The data center fabric strategy was a lot like many of Juniper’s products—very clever at the product level but launched into a strategic vacuum created by Juniper’s consistent lack of positioning and absence of higher-level value propositions. There has also been a consistent rumor that the chips that formed the primary foundation of the Juniper launch weren’t even used in the product. Given that enterprise network opportunity is totally focused on the data center and that the data center is where the cloud starts, Juniper pretty much has to make QFabric work.
Well, I don’t think this EMC thing is an example of how to do it. I was negative on the launch from the first because of the positioning and the lack of aggressive development of a higher-level context. EMC might (and that’s a big “might”) add some short-term opportunity to the QFabric mix, but if the problem with the product was strategy and positioning from the first, then only getting those two things is going to fix it.
You have to wonder whether vendors like Juniper resist meaningful cloud and SDN strategies because they don’t understand them, because all this futuristic stuff can interfere with the short-term goal of pushing boxes, or what. They’re not the only player with the problem either; Alcatel-Lucent has yet to make a meaningful SDN statement though I hear they are working feverishly on it. Ericsson has made some very smart and timely comments on “service provider SDN” but so far hasn’t provided any meat on the bones of the story (and I’ve asked for it).

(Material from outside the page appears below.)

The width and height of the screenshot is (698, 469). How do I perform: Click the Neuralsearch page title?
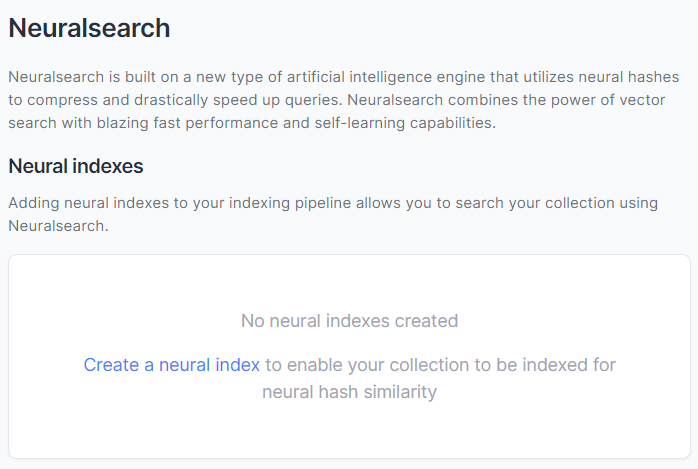coord(89,28)
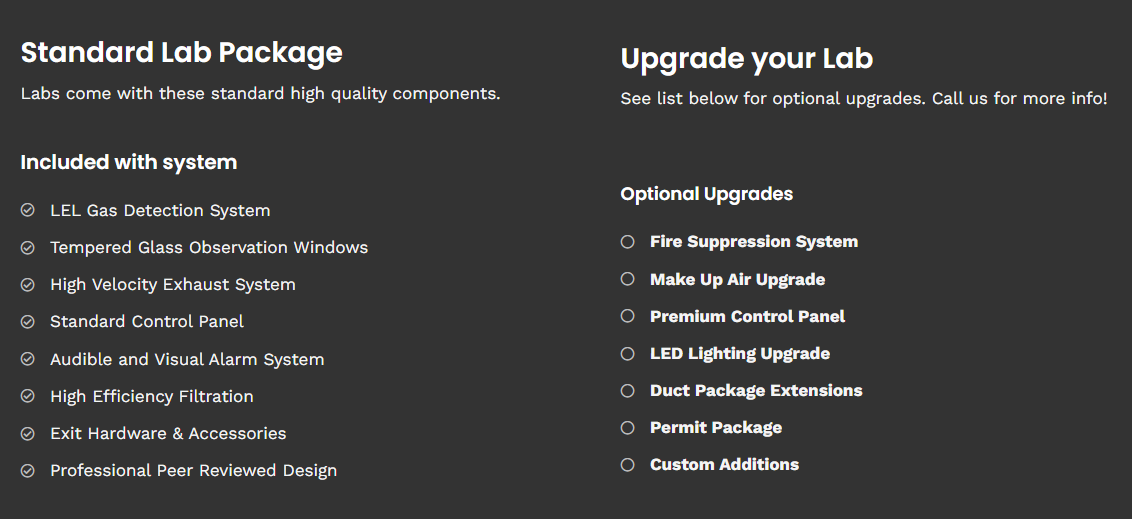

This sort of behavior may well be a key factor in the operators’ launching of the Network Functions Virtualization (NFV) initiative. The opening paragraph of the white paper produced by the group talks about the explosion of proprietary, purpose-built, gadgets in the network and the cost and agility risk they pose. You have to believe that operators writing a paper would start it with their pet peeves. And NFV is a considerable step toward commoditizing network equipment, something that SDN by itself could be but wouldn’t necessarily have to be. The sense of the NFV paper is to move functionality out of proprietary devices to be hosted in servers. Cisco’s whole SDN direction is about proprietary functionality, and Juniper’s recent Universal Edge announcement is about moving things from servers into proprietary devices.
Of course, Juniper could revolutionize networking by pushing NFV principles themselves. Why? Because they took a big step in that direction years ago. As has been the case so often, Juniper had a product that anticipated the current market trend. It hosted Junos on what was effectively a separate server. Where did you go astray, Juniper? There was so much potential there! To close out the theme, they went astray by depending on partners for application-layer stuff, and that never moves a company’s strategy forward. Now they’re doing the same with QFabric. So when the same CRN article notes that Juniper is undergoing a high-level management restructuring, I have to wonder if the people are getting replaced because they didn’t drive good strategies and positioning, or whether they’re dumped for failing to make the bad strategies work.